Stored data entries:
Segment Open

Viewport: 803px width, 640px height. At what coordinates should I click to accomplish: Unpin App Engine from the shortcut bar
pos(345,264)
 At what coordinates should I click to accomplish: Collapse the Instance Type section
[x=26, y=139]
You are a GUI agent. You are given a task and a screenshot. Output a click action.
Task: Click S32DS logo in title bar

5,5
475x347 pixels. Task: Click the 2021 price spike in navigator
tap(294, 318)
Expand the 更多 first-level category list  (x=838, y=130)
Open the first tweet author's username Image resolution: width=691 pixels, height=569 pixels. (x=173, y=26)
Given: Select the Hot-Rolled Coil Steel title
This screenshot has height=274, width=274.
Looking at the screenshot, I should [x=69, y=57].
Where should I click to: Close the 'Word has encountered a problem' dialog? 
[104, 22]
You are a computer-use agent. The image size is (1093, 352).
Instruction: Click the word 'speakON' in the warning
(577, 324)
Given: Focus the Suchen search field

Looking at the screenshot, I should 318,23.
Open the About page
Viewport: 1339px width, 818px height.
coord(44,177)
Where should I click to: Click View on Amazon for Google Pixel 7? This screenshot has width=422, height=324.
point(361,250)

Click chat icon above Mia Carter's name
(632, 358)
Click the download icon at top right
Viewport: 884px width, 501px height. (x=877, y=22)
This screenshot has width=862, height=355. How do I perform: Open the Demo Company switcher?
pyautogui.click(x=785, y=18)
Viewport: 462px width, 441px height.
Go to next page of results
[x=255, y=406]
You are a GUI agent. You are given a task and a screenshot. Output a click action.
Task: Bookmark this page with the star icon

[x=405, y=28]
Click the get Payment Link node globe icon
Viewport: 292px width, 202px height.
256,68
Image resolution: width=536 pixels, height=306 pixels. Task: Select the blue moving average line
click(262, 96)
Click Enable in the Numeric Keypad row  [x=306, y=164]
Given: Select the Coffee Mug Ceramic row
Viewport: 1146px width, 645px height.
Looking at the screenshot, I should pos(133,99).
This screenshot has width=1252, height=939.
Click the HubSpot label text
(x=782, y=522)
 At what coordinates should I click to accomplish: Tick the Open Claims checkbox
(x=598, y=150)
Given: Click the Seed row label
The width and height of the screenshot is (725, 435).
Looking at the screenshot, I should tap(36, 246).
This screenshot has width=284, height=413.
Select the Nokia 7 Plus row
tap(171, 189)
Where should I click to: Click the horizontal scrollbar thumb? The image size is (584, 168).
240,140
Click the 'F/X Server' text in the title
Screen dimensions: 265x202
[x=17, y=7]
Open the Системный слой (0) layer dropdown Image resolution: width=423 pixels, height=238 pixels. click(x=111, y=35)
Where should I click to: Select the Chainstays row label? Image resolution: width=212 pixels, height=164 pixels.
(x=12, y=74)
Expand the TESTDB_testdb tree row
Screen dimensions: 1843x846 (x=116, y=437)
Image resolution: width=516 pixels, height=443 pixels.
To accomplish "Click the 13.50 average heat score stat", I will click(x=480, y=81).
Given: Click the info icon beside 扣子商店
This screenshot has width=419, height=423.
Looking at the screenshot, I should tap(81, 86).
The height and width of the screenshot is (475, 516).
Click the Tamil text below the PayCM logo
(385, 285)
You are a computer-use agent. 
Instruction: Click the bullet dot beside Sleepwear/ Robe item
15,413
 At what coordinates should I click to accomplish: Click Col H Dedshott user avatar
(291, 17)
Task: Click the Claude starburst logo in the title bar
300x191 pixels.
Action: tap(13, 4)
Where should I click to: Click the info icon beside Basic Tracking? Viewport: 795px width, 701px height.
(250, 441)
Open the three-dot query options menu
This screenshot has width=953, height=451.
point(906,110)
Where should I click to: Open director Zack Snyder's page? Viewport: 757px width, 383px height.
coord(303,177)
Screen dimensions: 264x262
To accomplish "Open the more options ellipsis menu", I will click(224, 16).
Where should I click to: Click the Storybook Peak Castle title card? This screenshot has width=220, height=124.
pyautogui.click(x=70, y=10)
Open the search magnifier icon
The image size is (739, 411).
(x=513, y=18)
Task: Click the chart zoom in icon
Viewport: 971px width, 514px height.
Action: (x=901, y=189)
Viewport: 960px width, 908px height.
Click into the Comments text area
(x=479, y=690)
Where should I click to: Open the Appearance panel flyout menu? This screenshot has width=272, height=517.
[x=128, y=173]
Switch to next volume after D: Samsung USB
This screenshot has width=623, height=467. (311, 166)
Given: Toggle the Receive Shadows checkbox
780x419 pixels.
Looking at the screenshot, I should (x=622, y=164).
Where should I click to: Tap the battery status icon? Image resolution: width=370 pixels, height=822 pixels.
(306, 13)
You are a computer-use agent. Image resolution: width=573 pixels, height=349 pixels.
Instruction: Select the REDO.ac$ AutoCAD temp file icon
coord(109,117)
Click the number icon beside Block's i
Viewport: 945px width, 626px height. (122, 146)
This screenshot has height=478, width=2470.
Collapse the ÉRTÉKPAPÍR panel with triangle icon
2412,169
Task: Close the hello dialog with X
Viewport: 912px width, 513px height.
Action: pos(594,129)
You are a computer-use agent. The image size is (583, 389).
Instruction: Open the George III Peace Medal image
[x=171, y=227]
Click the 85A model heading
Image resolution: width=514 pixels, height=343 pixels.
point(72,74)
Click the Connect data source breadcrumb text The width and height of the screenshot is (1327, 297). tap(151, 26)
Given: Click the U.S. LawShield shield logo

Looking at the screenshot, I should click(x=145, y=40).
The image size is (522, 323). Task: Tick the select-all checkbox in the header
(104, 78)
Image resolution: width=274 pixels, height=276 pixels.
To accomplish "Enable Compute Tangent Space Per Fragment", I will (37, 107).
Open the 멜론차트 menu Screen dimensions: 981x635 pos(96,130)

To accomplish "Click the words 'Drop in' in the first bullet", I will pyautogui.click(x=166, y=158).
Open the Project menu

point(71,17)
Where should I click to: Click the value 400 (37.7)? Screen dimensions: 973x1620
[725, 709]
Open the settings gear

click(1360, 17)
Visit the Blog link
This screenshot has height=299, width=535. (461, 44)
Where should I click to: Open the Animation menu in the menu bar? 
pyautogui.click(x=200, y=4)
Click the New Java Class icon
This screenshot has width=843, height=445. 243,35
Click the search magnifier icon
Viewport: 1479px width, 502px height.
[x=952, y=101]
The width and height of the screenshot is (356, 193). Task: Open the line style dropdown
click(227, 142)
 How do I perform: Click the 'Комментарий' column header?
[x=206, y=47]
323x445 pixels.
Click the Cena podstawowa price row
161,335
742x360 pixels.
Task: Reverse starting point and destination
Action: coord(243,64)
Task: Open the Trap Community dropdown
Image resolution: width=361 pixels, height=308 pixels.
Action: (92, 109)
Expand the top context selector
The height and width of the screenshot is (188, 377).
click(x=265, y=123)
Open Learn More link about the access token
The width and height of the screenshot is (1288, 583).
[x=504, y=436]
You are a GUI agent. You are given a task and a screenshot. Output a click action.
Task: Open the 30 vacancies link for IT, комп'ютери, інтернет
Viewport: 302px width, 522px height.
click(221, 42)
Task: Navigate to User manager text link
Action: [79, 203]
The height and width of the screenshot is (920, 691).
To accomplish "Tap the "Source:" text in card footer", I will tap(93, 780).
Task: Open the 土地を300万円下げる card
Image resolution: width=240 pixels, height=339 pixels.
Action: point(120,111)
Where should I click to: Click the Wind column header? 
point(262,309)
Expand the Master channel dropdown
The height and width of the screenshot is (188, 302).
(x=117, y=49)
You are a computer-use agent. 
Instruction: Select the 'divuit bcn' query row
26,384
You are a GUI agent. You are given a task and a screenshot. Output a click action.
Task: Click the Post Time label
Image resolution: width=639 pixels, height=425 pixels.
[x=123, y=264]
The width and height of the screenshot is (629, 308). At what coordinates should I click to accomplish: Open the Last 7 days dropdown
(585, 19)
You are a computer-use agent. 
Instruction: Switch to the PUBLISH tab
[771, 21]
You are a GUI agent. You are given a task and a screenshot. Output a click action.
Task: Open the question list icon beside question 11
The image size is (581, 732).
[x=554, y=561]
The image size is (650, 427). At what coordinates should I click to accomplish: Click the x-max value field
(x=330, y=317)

Segment Closed

== Exercise details ==
For each line above that contains the word "list", make a copy.

== Final answer ==
Expand the 更多 first-level category list  (x=838, y=130)
Task: Open the question list icon beside question 11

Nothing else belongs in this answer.